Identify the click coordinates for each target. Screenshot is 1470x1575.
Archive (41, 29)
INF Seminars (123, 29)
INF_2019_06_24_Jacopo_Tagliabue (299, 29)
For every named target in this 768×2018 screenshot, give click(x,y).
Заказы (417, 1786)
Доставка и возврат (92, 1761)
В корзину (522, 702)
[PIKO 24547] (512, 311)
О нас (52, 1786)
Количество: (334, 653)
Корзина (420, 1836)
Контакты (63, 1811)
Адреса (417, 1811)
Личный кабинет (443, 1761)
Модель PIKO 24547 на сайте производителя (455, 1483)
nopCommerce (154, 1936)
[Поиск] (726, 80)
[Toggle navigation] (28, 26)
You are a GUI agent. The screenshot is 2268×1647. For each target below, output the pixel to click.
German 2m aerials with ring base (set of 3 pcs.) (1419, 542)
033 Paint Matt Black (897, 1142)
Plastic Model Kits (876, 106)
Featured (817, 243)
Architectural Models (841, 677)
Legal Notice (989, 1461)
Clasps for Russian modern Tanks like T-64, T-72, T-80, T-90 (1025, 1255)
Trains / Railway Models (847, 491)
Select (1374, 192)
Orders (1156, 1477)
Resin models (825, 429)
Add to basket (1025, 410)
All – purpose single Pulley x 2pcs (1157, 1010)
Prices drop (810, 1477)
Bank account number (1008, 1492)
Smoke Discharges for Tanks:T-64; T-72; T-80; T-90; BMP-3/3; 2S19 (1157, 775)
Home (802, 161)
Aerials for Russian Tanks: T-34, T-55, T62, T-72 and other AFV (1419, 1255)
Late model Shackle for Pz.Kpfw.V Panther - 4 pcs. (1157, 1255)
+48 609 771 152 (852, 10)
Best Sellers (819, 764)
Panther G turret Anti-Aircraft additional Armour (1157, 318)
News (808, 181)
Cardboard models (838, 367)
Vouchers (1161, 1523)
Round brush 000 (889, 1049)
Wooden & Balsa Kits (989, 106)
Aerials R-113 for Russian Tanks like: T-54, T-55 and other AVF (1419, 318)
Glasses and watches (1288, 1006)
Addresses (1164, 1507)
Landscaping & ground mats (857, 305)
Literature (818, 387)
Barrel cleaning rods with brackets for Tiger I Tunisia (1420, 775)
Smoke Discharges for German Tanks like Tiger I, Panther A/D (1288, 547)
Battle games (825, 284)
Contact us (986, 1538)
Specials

- **Exercise details**: Please copy the line that holds "You are a GUI" and each line under it through the last line above, exactly as they stand, adding nothing.

- **Finished exercise**:
You are a GUI agent. The screenshot is 2268×1647. For each target below, output the pixel to click.
German 2m aerials with ring base (set of 3 pcs.) (1419, 542)
033 Paint Matt Black (897, 1142)
Plastic Model Kits (876, 106)
Featured (817, 243)
Architectural Models (841, 677)
Legal Notice (989, 1461)
Clasps for Russian modern Tanks like T-64, T-72, T-80, T-90 (1025, 1255)
Trains / Railway Models (847, 491)
Select (1374, 192)
Orders (1156, 1477)
Resin models (825, 429)
Add to basket (1025, 410)
All – purpose single Pulley x 2pcs (1157, 1010)
Prices drop (810, 1477)
Bank account number (1008, 1492)
Smoke Discharges for Tanks:T-64; T-72; T-80; T-90; BMP-3/3; 2S19 (1157, 775)
Home (802, 161)
Aerials for Russian Tanks: T-34, T-55, T62, T-72 and other AFV (1419, 1255)
Late model Shackle for Pz.Kpfw.V Panther - 4 pcs. (1157, 1255)
+48 609 771 152 (852, 10)
Best Sellers (819, 764)
Panther G turret Anti-Aircraft additional Armour (1157, 318)
News (808, 181)
Cardboard models (838, 367)
Vouchers (1161, 1523)
Round brush 000 (889, 1049)
Wooden & Balsa Kits (989, 106)
Aerials R-113 for Russian Tanks like: T-54, T-55 and other AVF (1419, 318)
Glasses and watches (1288, 1006)
Addresses (1164, 1507)
Landscaping & ground mats (857, 305)
Literature (818, 387)
Barrel cleaning rods with brackets for Tiger I Tunisia (1420, 775)
Smoke Discharges for German Tanks like Tiger I, Panther A/D (1288, 547)
Battle games (825, 284)
Contact us (986, 1538)
Specials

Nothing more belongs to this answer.